Elections unlikely to be fair

“As long as the ruling party controls public funds and official media and uses them for elections coverage, impartial elections is impossible,” said Ali Al-Dhalei, information officer for the Nasserite Unionist Organization.

Al-Dhalei revealed that 1.2 million names have been repeated on election registries and records, with some 700,000 similar names. “But the SCER has refused to submit such registries to the Legal Committee. They said they would submit them soon, but, legally speaking, submitting them now is useless,” he pointed out.

He further noted that not all dead citizens have been dropped from the registries and that soldiers have registered in more than one constituency. “Having registered in his district, the soldier returns to his camp and isn't given his salary unless he re-registers in another constituency,” Al-Dhalei explained.

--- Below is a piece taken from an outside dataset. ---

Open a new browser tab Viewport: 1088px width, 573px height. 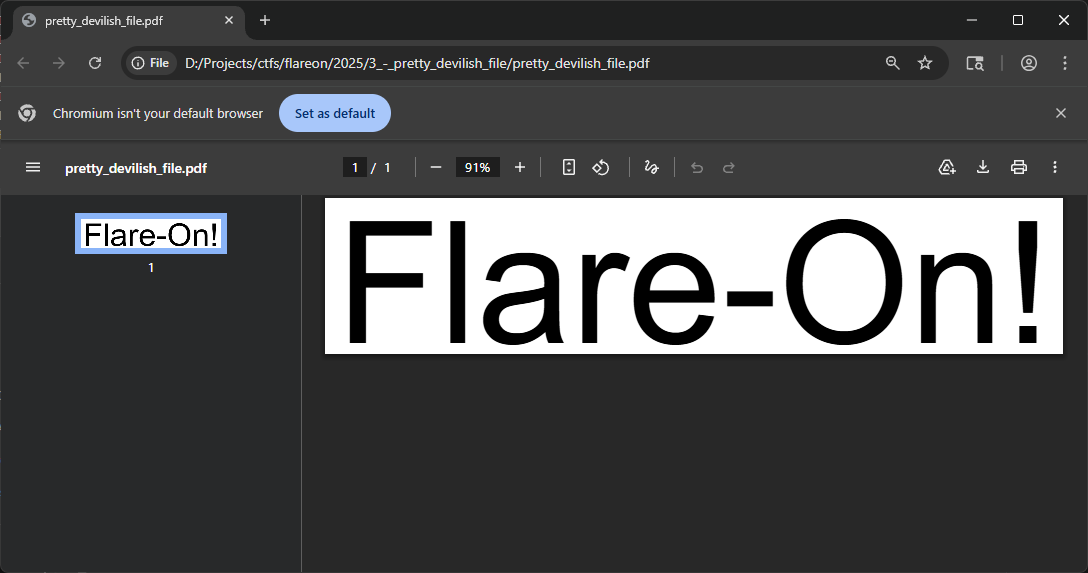pyautogui.click(x=265, y=21)
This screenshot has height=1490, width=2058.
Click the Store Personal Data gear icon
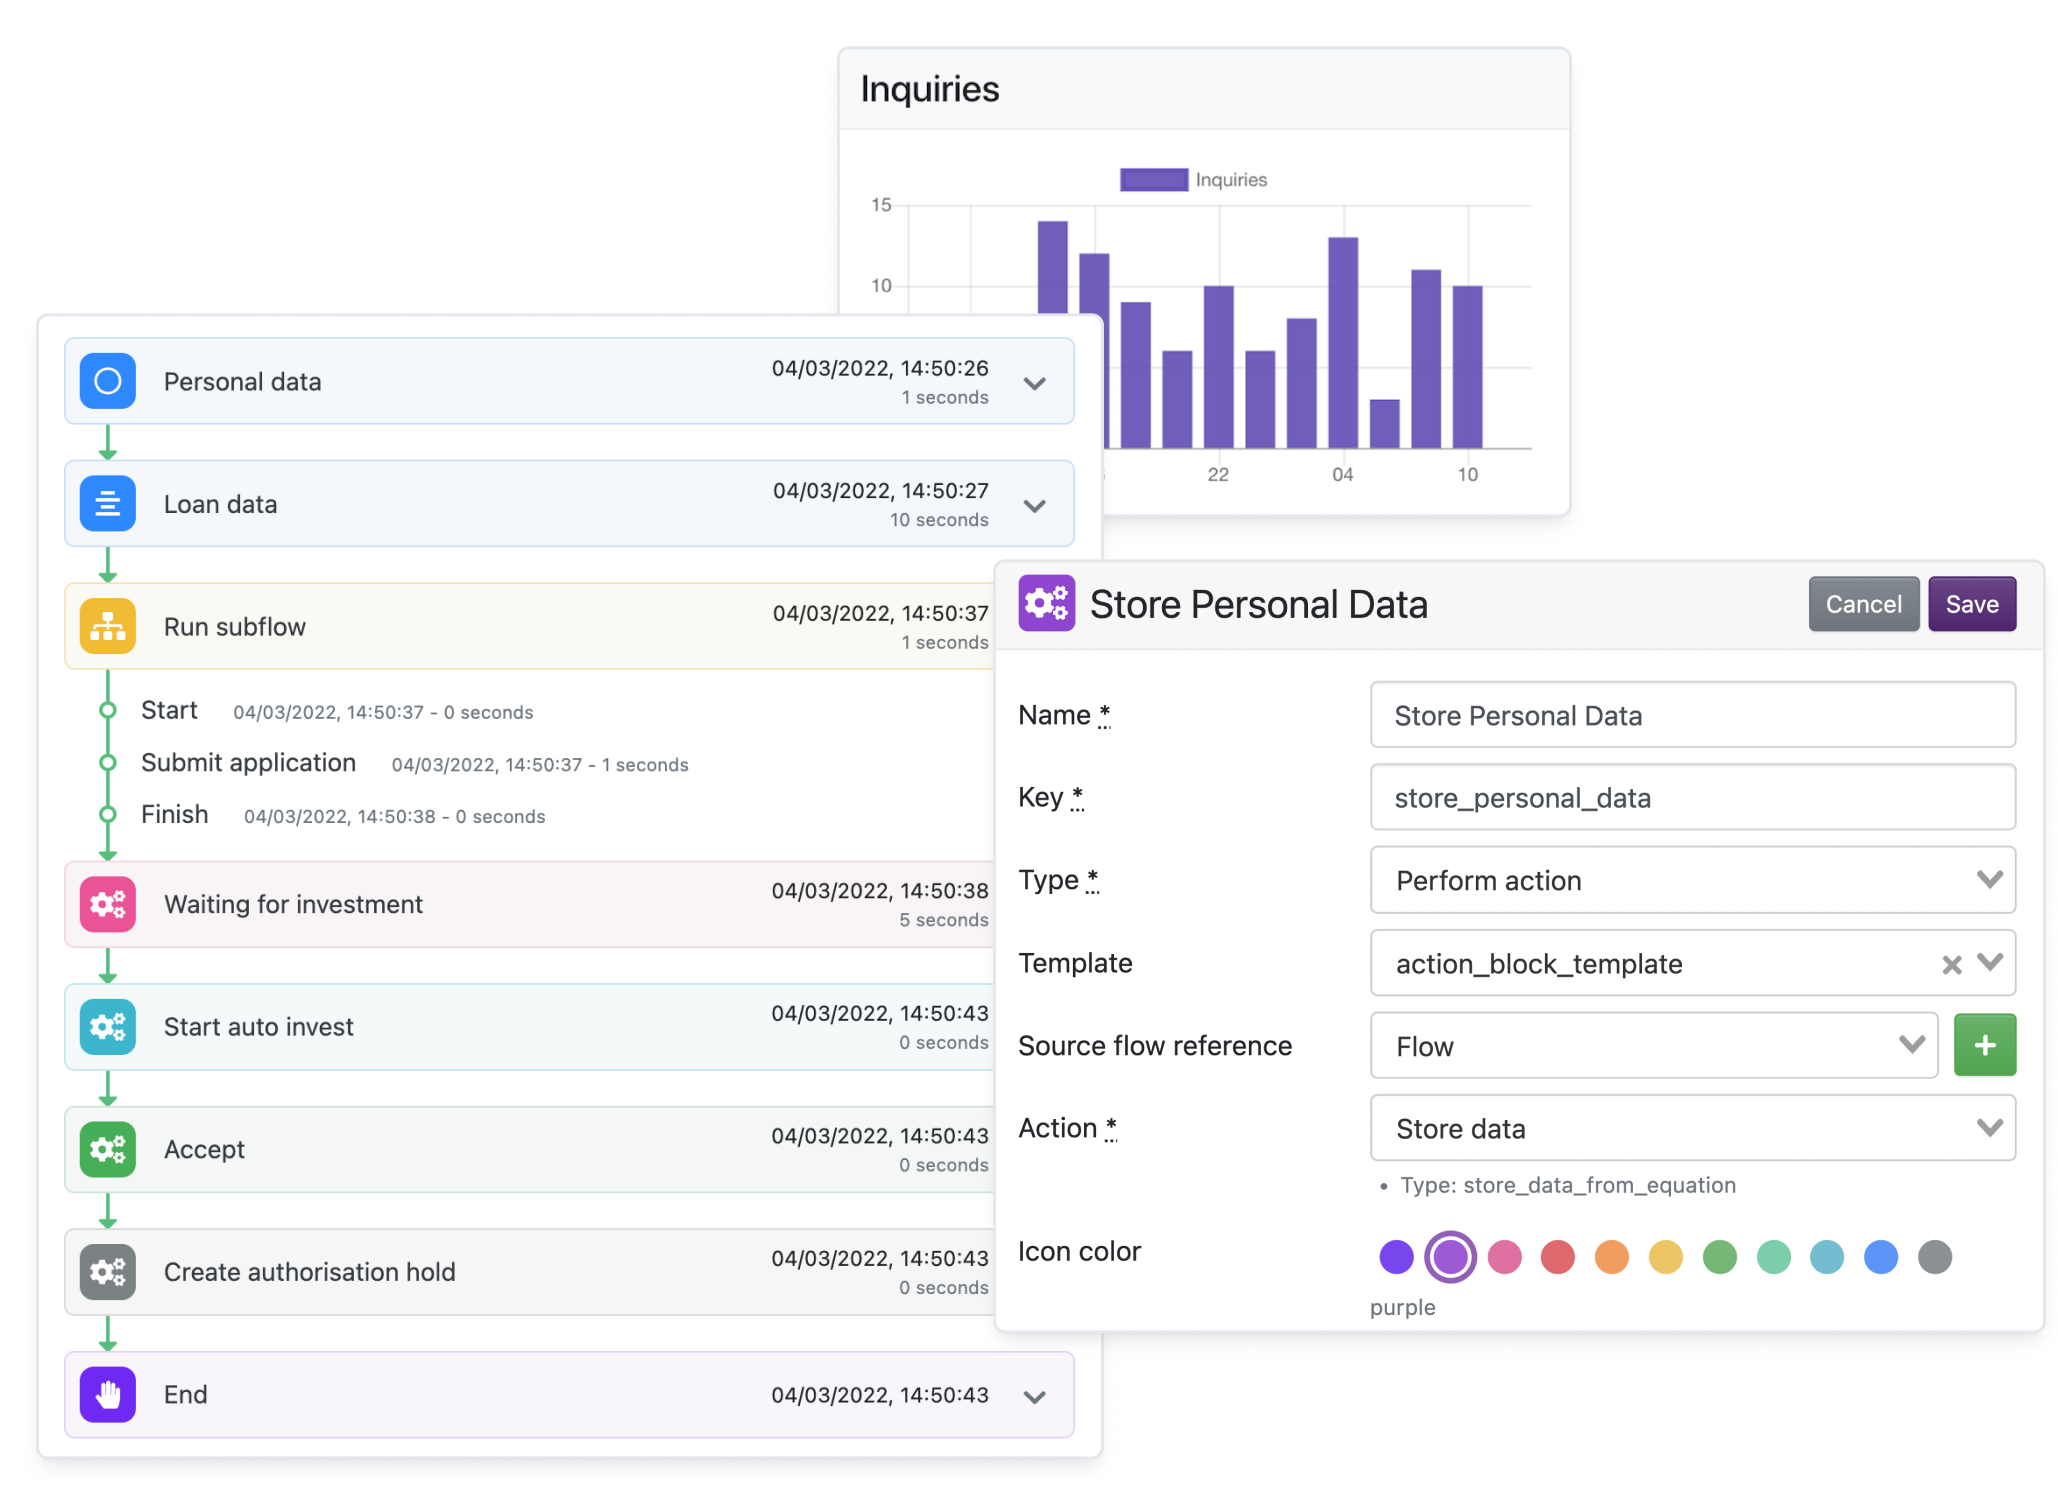tap(1046, 604)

However, Al-Janadi confessed that only 64,000 names have been repeated on registries and elections records, with 18,000 having been disclosed as children. He holds the political parities responsible for this.

Organized by the Human Rights Information and Training Center, the symposium runs for seven days, with 60 participants representing civil community organizations, political parties, journalists and activists. The symposium aims to train participants in monitoring the media in covering electoral campaigns during elections.